Introduction
Managed memory in .NET is separated into "stack" memory and "heap" memory. The most important types of "heap" are SOH (Small Object Heap) and LOH (Large Object Heap). From the names of memory types, it becomes clear that SOH stores only small objects and LOH stores large objects. In this article, I will consider a possible problem with LOH memory. Other memory types are out of the scope of this article.
LOH
How does the CLR decide which objects must be stored in LOH and which objects must be stored in SOH? Unfortunately, I couldn't find an exact answer to this question, but my own experiments and investigation shows that an object is created in LOH when the object size is more than 80000 bytes.
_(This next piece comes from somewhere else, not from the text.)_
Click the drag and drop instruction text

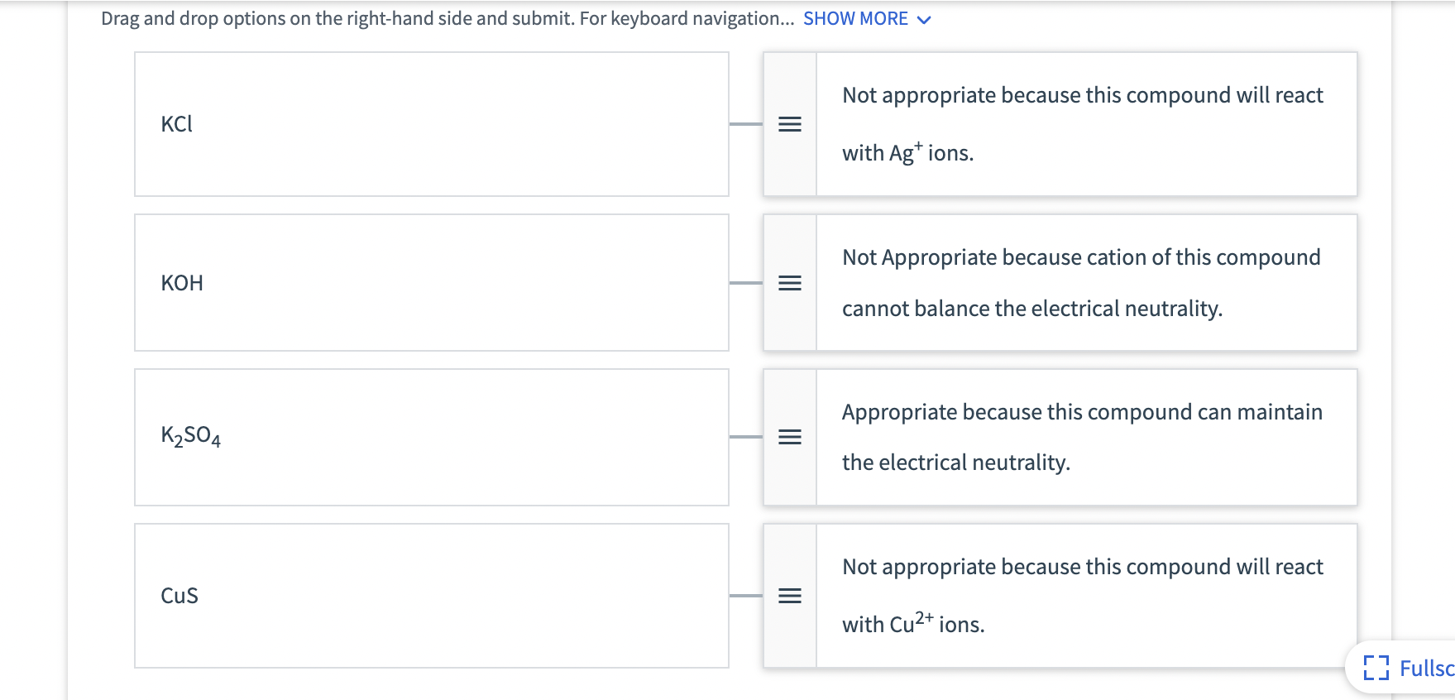447,19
Possibly, Microsoft decided to use this size of memory because tests showed a balance between performance and memory usage, but it's a question to guys from Microsoft. The size of the memory can be obtained programmatically, or you can use some tools, "Process Explorer" for example.
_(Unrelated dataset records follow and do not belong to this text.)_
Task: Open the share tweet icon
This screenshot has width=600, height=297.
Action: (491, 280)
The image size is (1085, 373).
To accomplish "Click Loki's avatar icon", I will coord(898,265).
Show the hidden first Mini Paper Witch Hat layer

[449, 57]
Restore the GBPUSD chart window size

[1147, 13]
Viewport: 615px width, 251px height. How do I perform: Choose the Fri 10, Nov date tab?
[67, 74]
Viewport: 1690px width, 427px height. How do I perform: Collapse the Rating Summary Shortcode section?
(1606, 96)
Some LOH features and problems associated with these features
- Objects in LOH cannot be moved; it means that memory becomes fragmented and calls to memory become slower.
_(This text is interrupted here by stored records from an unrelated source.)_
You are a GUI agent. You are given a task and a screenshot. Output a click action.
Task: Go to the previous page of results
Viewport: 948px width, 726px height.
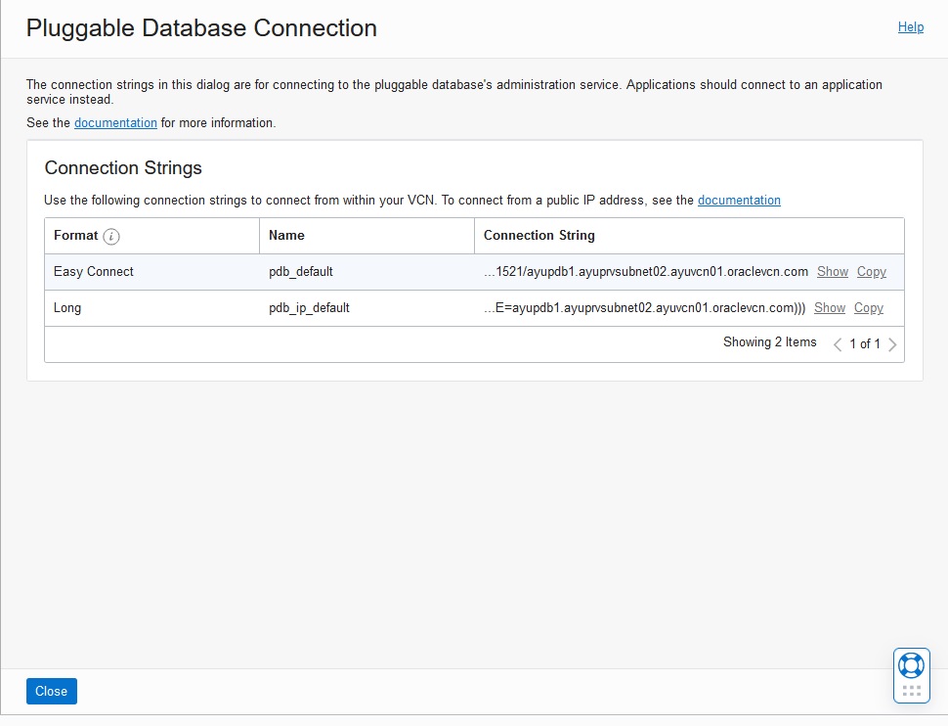838,344
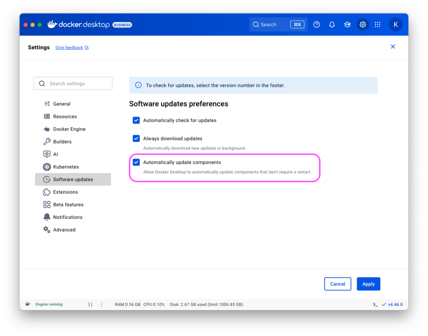
Task: Disable Automatically update components checkbox
Action: coord(136,162)
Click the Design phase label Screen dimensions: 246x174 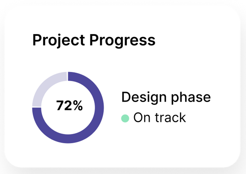point(166,98)

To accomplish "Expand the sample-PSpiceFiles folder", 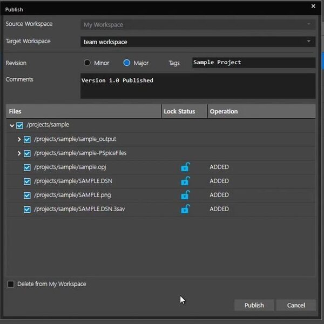I will (19, 153).
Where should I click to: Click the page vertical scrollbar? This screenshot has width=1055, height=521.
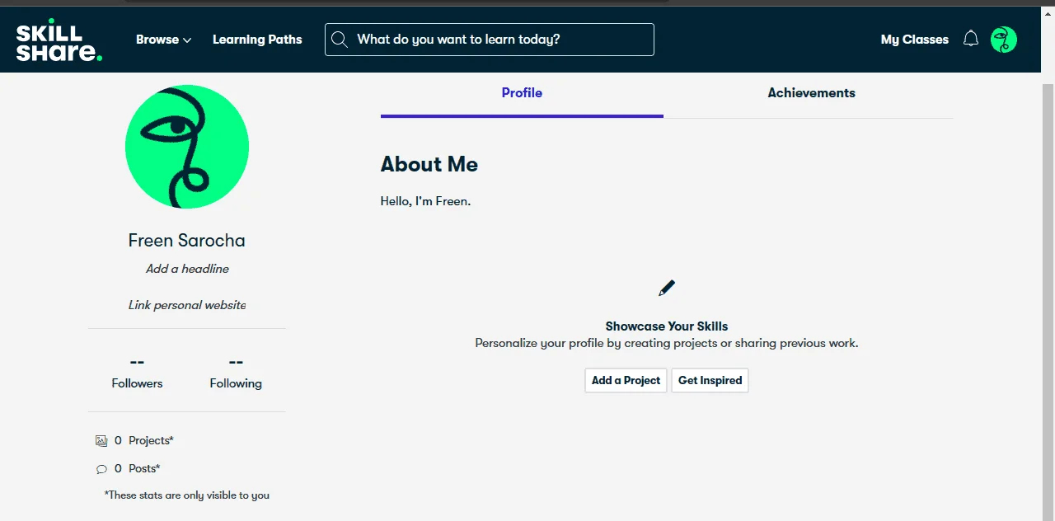(1048, 297)
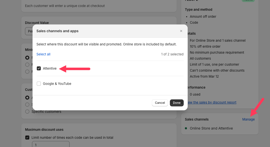This screenshot has width=270, height=147.
Task: Uncheck the Attentive channel checkbox
Action: click(x=39, y=68)
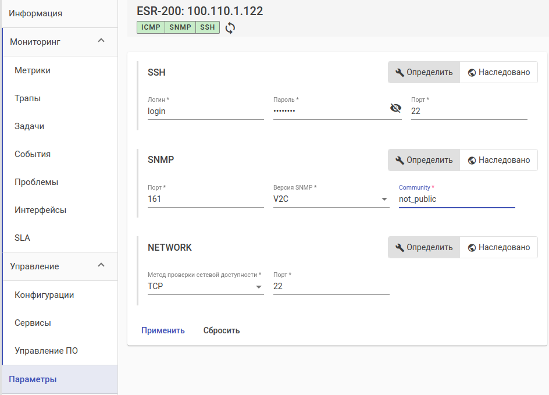The image size is (549, 395).
Task: Click the SNMP status badge
Action: 180,27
- LOH memory only increases and never decreases, even if GC has finished garbage collection. This means that, you could get
OutOfMemoryException
s. This problem is particularly there in x86 machines where memory is limited, with only 3 GB for each process.
Such problems can occur only if you use large collections of structures. It's not a good practice to create a lot of structures, but what can we do if we already have large arrays with millions of records and all these records have value types? To begin with, we can try to replace all keywords from 'struct
' to 'class
' in our solution. For most types of applications, this can solve the problem, but we will get another problem: a lot of NullReferenceException
s will haunt us throughout our solution. My solution for this problem is simple: we can use a paged array (an array of arrays) instead of a simple, one dimensional array.
LargeList implementation
First of all, we should calculate the object size to decide if we should extend an array for this object or use an one dimensional array. The 'sizeof
' operator can be used only in an unmanaged context, but the .NET Framework provides a 'Marshal
' static class with a 'SizeOf
' method in it, and this is exactly what we need. Here is a method that returns the size of any object type.
public static int GetSize<T>()
{
Type type = typeof(T);
int result;
if (type.IsValueType)
{
result = type.IsGenericType ?
Marshal.SizeOf(default(T)) : Marshal.SizeOf(type);
}
else
{
result = IntPtr.Size;
}
return result;
}
All that is needed now is to just implement the IList<T>
interface correctly with its methods and properties, and store the collection in a paged array (see the '_items
' field in the 'LargeList
' class).
public class LargeList<T> : IList<T>
{
private const int DefaulPageSize = 80000;
private readonly int _objectSize;
private readonly int _itemsInPage;
private T[][] _items;
private int _count;
private int _pagesCount;
...
}
In the download file of this article, you can find a LargeList
with full implementation and unit tests. I think it's not difficult to understand the code of 'LargeList
', especially because 'LargeList
' has standard methods of 'IList
' and some helpful methods that are very simple. I have done some performance testing and compared the performance of LargeList
and the .NET List
. The results are not comforting: the standard .NET List
from the System.Collections.Generic
namespace worked much faster than a LargeList
several times. I think it happens because LargeList
doesn't have a 'Capacity
' property and relocates memory for each Insert/Update/Delete operation. You can implement Capacity
in LargeList
yourself, or wait till I do it. I'm planning to implement 'Capacity
' and do some performance testing; also, I'm planning to implement some kind of sorting in LargeList
and improve performance.
Thanks for reading, and hope this article can help somebody save time; but my advice - do not use structures at all.
History
- 1.0 - Now
LargeList
supports the 'Capacity
' property and doesn't allocate memory after each Insert/Delete.